Pycl #1: As always, you should probably give a child-friendly definition of this subject. You can't read this week's lesson without noticing that there is a path to be followed to find our way out of this material sense of existence in matter and into a true sense of being as spiritual. We have laid the groundwork in the recent lessons of the past about reality and unreality and the unreality of sin, etc. So now we can walk this path with greater confidence and find, as we go, ways to drop the material limits and find our progress spirit-ward less hindered. There are many ways that you can choose to illustrate this idea of progress through "paths".

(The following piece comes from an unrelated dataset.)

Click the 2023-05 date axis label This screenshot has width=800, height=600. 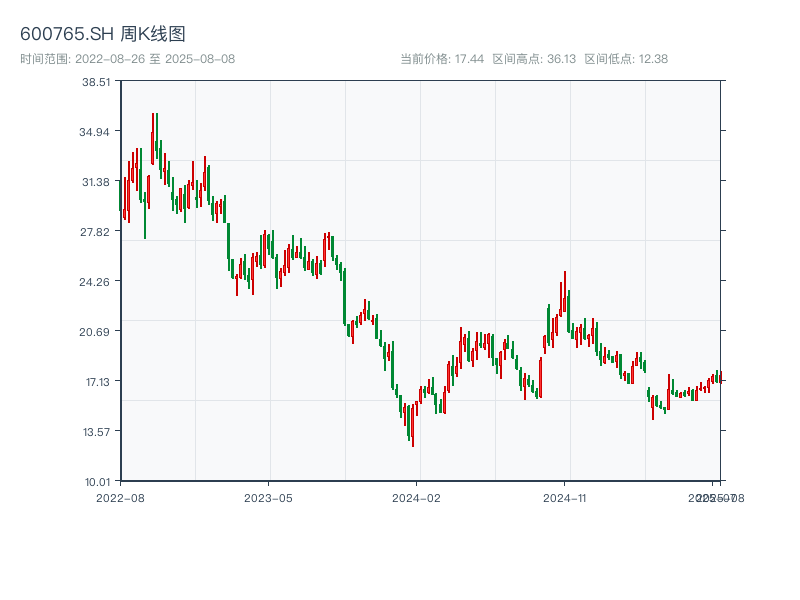[268, 497]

Pycl #1A: You could design a game-board with different steps along the way. Each step could be labeled with a spiritual quality that you and your class decide is something that they would like to develop more in their life (progress!). Make sure you discuss the idea that progress means to move forward in a good way. Not every space needs to have a quality. You can use dice to decide how many places to move. You could have the path evolve according to the quality that each player makes up as he/she rolls the dice, or the whole board can be set ahead. I like the idea of having the "fruit" (S28) along the way that you get as you make progress across the board. What would those fruits be? For example: the fruit of unselfishness might be joy, satisfaction, peace, friendship, and so on. You could have the fruit be represented by small pieces of candy, or drawings, or words like the ones listed. Maybe there would be a "fountain" that is along the board path that is full of such "fruit". You can all expand on this in any way that seems productive. While it is helpful to have some kind of firm concept of what the board should include, that won't limit any fresh inspiration that comes up in the class. The children could draw a tree to climb, or a steep hill, to get some quality that might seem to be hard to reach for one or another of them. There is lots of room to discuss how our Father-Mother is leading us in this path as well.

Pycl #1B: [Play Heavenly Hopscotch!] If your pupils are more prone to physical activity I was thinking that a game of hopscotch would be another way to illustrate this path. Each square can have such qualities that represent spiritual progress. You toss out a bean bag or stone into a square, in order, and you say aloud what quality you are demonstrating in your life as you hop down and back each square has a quality. You can alter the rules of the game to suit your class. Here is a link to a picture of a traditional hopscotch court and the rules (the modern one that most might be familiar with is in the photo at the top, not the complex drawings farther down the page!) https://en.wikipedia.org/wiki/Hopscotch You could extend or change the course, use string to outline it if outdoors is not an option. If you wish, you could make each square one of the qualities listed in citation S26: unselfishness, goodness, mercy, justice, health, holiness, love,…the kingdom of heaven. Again, you could have some of those "fruits" on the side to gather as they progress. It's not about making the course tricky, but about giving the children a way to make these ideas memorable, and applicable.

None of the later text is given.